There is much interest in characterizing the variation in a human individual, because this may elucidate what contributes significantly to a person's phenotype, thereby enabling personalized genomics. We focus here on the variants in a person's 'exome,' which is the set of exons in a genome, because the exome is believed to harbor much of the functional variation. We provide an analysis of the approximately 12,500 variants that affect the protein coding portion of an individual's genome. We identified approximately 10,400 nonsynonymous single nucleotide polymorphisms (nsSNPs) in this individual, of which approximately 15-20% are rare in the human population. We predict approximately 1,500 nsSNPs affect protein function and these tend be heterozygous, rare, or novel. Of the approximately 700 coding indels, approximately half tend to have lengths that are a multiple of three, which causes insertions/deletions of amino acids in the corresponding protein, rather than introducing frameshifts. Coding indels also occur frequently at the termini of genes, so even if an indel causes a frameshift, an alternative start or stop site in the gene can still be used to make a functional protein. In summary, we reduced the set of approximately 12,500 nonsilent coding variants by approximately 8-fold to a set of variants that are most likely to have major effects on their proteins' functions. This is our first glimpse of an individual's exome and a snapshot of the current state of personalized genomics. The majority of coding variants in this individual are common and appear to be functionally neutral. Our results also indicate that some variants can be used to improve the current NCBI human reference genome. As more genomes are sequenced, many rare variants and non-SNP variants will be discovered. We present an approach to analyze the coding variation in humans by proposing multiple bioinformatic methods to hone in on possible functional variation.

Figure 1. The allele frequencies of heterozygous and homozygous nsSNPs in HuRef.

For heterozygous SNPs, the minor allele frequency is plotted. For homozygous nsSNPs, the frequency for the observed allele in HuRef is plotted.

Figure 2. The percentage of nsSNPs predicted to affect protein function, by category.

A higher fraction of heterozygous, novel, and rare nsSNPs are predicted to affect function compared to homozygous and common nsSNPs. Rare nsSNPs have allele frequencies <0.05; common nsSNPs have allele frequencies > = 0.05.

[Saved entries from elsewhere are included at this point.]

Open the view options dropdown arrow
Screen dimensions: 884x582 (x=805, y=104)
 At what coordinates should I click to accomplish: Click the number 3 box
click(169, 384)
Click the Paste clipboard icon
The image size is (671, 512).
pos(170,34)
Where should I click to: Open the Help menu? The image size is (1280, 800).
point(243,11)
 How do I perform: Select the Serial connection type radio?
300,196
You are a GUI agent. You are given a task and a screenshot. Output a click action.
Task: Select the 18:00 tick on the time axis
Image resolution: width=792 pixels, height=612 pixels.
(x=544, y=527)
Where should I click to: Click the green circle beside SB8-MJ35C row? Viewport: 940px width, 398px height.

Figure 3. The size distribution of coding indels.

Coding indels are predominantly the size of 3n, where n is an integer. 3n coding indels do not cause frameshifts, whereas non-3n coding indels do.

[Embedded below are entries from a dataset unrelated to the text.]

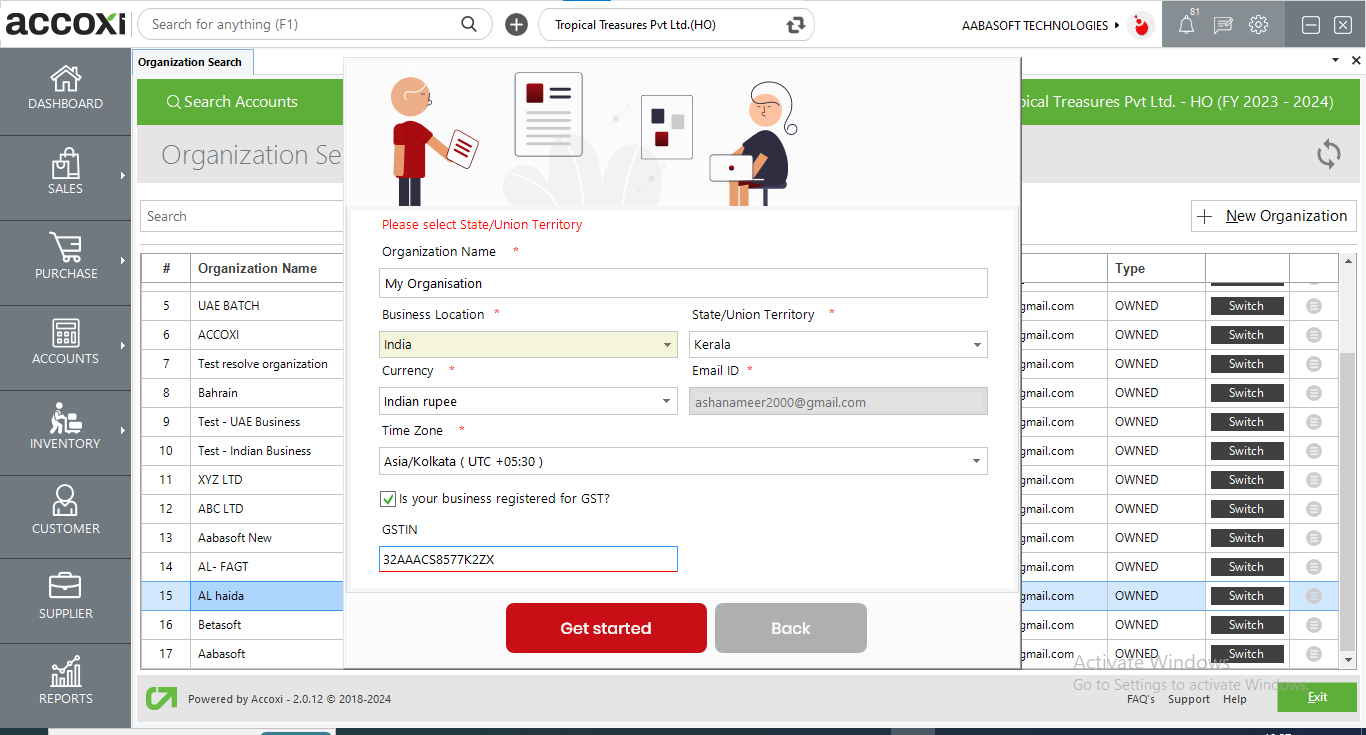Open the settings gear icon
Screen dimensions: 1366x735
pos(1258,25)
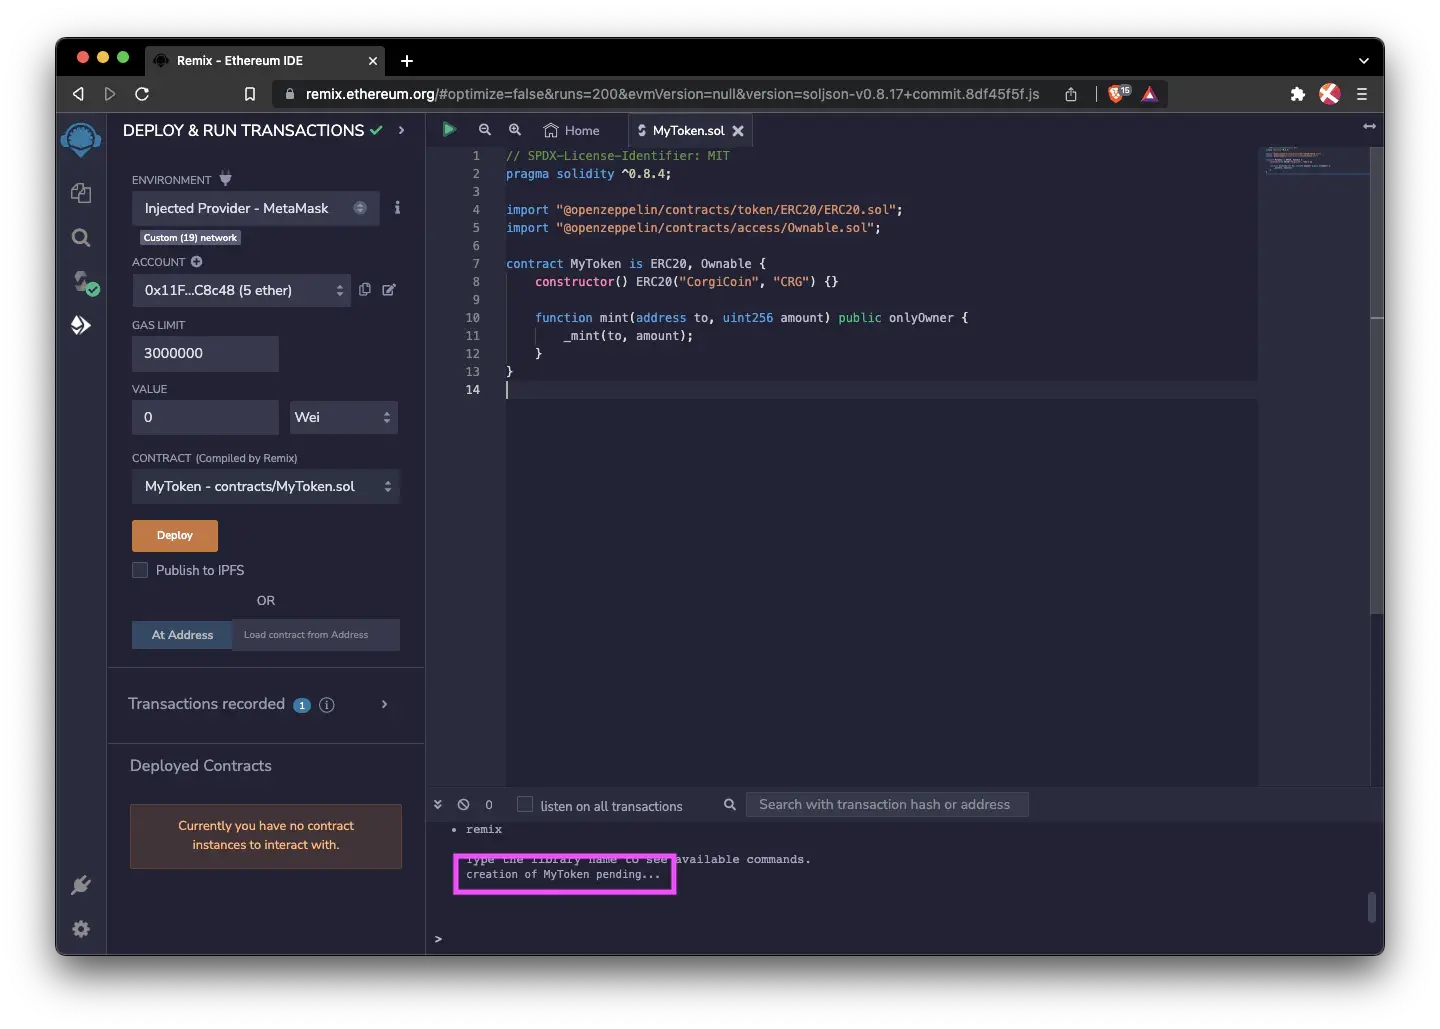This screenshot has height=1029, width=1440.
Task: Open the Plugin manager
Action: [x=81, y=885]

Figure 4. Location of coding indels.

On the x-axis is the relative protein location of the coding indel, which is the first amino acid position of the indel divided by the protein length. A relative protein location near zero indicates that the indel is located near the N-terminus of the protein and a relative protein location near one indicates that the indel is located near the C-terminus of the protein. Indels occur frequently at the N- and C-termini of proteins.

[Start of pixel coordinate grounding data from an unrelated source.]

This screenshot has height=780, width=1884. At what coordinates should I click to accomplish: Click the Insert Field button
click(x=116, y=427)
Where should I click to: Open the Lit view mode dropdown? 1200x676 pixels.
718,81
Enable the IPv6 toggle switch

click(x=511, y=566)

Figure 5. An example of a homozygous indel located near an exon boundary.

The HuRef assembly has a homozygous insertion of A at chr11: 44881936. This insertion resides inside a coding exon of the gene TP53I11, but is near a 2 bp intron. With this new base inserted, a single amino acid is introduced into the protein sequence, which is the more likely scenario instead of a 2 bp intron.

Figure 6. The K_a/K_s ratios of Commonly-Affected genes and Rarely-Affected Genes.

Commonly-Affected genes have a higher K_a/K_s ratio than Rarely-Affected genes, which suggests that Commonly-Affected genes are under weaker selection.

Figure 7. A summary of the nonsilent coding variants and their observed trends.